Your goal: Convert the records into a JSON list of strings, one per line and skipping any blank lines, starting at their first line and going on through the line with "The height and".

Record excerpts:
________________________________________
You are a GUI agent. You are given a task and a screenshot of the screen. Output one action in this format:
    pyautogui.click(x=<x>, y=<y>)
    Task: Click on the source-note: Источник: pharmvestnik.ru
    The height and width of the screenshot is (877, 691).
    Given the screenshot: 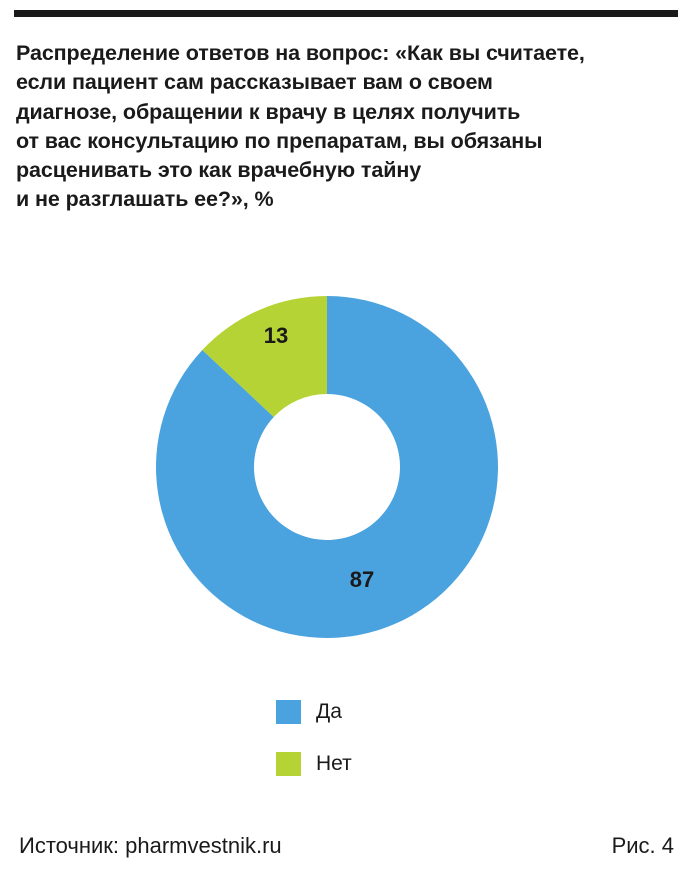 What is the action you would take?
    pyautogui.click(x=150, y=846)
________________________________________
Task answer:
[
  "You are a GUI agent. You are given a task and a screenshot of the screen. Output one action in this format:",
  "    pyautogui.click(x=<x>, y=<y>)",
  "    Task: Click on the source-note: Источник: pharmvestnik.ru",
  "    The height and width of the screenshot is (877, 691)."
]